## Extrait
++++++++++
Tous les sites internet sont des "agoras" où beaucoup de personnes peuvent s'exprimer simultanément, c'est assez réjouissant. Et, contrairement aux radios, aux télés et aux journaux de la fin du 20e siècle, personne n'est obligé de s'y référer. Ce sont des lieux de contre-pouvoir, d'expression libre et privée, de rencontre, de partage - non contrôlés, dans leur immense majorité. Et ça me fait bien plaisir. Bien sûr, cette médaille a un revers : on peut trouver aussi des sites haineux ou sordides sur l'internet. Mais auparavant, beaucoup de personnes de bonne volonté ne pouvaient pas s'exprimer parce que les médias de chaque pays étaient contrôlés par le pouvoir. Ce n'est plus le cas. On ne peut que s'en réjouir : c'est l'internet qui permet aux citoyens de pays non démocratiques de recevoir des informations d'autres pays.
++++++++++
## Jeu de données
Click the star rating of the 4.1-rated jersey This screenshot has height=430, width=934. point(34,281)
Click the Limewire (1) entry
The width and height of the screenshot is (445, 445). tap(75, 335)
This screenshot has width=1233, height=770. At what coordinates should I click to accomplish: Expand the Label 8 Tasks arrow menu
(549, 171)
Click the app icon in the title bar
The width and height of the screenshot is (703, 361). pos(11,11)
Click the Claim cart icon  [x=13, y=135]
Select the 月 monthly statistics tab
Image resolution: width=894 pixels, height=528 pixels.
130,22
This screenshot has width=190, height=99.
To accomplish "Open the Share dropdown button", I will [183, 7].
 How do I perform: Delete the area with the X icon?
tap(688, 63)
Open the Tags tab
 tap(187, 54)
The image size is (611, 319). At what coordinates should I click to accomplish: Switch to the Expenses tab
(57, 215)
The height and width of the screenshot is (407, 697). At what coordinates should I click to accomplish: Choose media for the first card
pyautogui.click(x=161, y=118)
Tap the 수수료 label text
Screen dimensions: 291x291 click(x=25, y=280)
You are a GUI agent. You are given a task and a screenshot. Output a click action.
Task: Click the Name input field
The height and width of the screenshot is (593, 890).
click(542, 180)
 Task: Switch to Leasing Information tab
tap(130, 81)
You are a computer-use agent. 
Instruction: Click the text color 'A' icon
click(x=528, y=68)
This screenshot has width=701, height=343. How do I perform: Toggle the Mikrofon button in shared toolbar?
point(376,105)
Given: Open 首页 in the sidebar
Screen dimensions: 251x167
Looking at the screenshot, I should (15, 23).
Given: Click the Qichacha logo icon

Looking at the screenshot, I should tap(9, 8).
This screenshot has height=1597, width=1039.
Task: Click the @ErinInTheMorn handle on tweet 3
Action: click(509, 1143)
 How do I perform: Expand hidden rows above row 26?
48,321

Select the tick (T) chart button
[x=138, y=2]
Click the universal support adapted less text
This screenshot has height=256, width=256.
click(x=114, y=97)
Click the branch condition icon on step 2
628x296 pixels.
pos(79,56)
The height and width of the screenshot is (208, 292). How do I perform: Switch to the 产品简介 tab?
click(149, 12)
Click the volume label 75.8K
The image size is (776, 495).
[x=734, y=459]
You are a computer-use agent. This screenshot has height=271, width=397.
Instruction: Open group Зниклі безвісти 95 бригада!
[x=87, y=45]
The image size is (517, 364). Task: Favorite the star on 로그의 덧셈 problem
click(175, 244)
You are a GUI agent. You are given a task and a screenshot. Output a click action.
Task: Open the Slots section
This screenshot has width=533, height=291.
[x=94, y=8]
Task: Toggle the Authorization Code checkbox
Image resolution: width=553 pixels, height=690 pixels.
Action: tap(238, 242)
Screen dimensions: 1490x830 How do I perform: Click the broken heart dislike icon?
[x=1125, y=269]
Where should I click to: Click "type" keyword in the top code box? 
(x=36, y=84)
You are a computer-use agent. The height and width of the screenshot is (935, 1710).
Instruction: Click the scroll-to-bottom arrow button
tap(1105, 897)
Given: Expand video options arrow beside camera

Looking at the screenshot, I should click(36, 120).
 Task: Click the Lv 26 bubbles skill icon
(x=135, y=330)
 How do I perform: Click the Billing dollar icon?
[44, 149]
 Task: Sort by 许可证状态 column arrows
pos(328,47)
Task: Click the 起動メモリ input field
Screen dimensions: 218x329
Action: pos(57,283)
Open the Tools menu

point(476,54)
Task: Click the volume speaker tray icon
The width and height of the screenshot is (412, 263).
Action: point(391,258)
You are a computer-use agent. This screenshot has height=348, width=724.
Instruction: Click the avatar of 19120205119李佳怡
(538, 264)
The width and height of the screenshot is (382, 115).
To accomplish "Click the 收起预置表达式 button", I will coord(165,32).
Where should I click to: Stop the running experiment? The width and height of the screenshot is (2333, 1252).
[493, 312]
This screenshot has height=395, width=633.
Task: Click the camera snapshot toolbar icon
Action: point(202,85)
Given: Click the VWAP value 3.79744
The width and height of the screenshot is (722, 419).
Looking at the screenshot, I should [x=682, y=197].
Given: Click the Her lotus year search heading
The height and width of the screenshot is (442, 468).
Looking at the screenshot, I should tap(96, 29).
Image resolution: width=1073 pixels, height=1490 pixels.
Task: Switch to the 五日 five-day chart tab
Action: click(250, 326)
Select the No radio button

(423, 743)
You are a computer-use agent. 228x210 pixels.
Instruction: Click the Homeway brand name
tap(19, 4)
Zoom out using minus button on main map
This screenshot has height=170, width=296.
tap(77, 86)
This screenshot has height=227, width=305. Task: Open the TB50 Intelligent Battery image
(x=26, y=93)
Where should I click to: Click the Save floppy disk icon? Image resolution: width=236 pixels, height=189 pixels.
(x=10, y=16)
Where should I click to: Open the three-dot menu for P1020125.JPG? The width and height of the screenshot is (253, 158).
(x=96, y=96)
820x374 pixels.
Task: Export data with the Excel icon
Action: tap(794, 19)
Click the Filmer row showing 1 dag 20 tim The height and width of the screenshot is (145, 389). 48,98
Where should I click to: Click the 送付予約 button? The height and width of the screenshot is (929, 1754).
++++++++++
## Consignes
[A] D'après l'extrait sur l'internet, pourquoi beaucoup de personnes de bonne volonté ne pouvaient-elles pas s'exprimer auparavant ? Répondez en une à trois phrases.
[B] Recopiez le passage de l'extrait sur l'internet qui commence aux mots « Tous les sites » et s'arrête après « informations d'autres pays. », en remplaçant « médaille » par « pièce ».
[C] Poursuivez l'extrait sur l'internet à partir de sa dernière phrase.

## Réponses
[A] Elles ne pouvaient pas s'exprimer parce que les médias de chaque pays étaient contrôlés par le pouvoir.

[B]
Tous les sites internet sont des "agoras" où beaucoup de personnes peuvent s'exprimer simultanément, c'est assez réjouissant. Et, contrairement aux radios, aux télés et aux journaux de la fin du 20e siècle, personne n'est obligé de s'y référer. Ce sont des lieux de contre-pouvoir, d'expression libre et privée, de rencontre, de partage - non contrôlés, dans leur immense majorité. Et ça me fait bien plaisir. Bien sûr, cette pièce a un revers : on peut trouver aussi des sites haineux ou sordides sur l'internet. Mais auparavant, beaucoup de personnes de bonne volonté ne pouvaient pas s'exprimer parce que les médias de chaque pays étaient contrôlés par le pouvoir. Ce n'est plus le cas. On ne peut que s'en réjouir : c'est l'internet qui permet aux citoyens de pays non démocratiques de recevoir des informations d'autres pays.

[C]
C'est aussi l'internet qui permet, dans un même pays, de réduire un peu (mais même un peu, ça compte) les disparités en matière d'accès à l'information. Un jour, au début des années 2000, j'ai reçu des questions sur la contraception posées par une femme d'origine maghrébine, qui ne savait pas écrire ou lire le français, rédigés par sa fille de douze ans sur l'ordinateur de sa bibliothèque municipale. C'était tout simplement impossible cinq ans plus tôt. Mais là, j'ai pu la rassurer sur sa contraception, et répondre à des questions qu'elle n'osait pas poser à son médecin - et auxquelles, il faut le dire, un trop grand nombre de médecins ne veulent pas répondre. 

Rien que ça, ça suffit à justifier à mes yeux toute l'énergie que j'ai mise dans mes sites... énergie que je n'ai pas mise dans des projets lucratifs comme écrire pour des revues ou publier des livres. Mais la satisfaction morale ça vaut plus que l'argent. 

Avez-vous d'autres projets de sites internet ?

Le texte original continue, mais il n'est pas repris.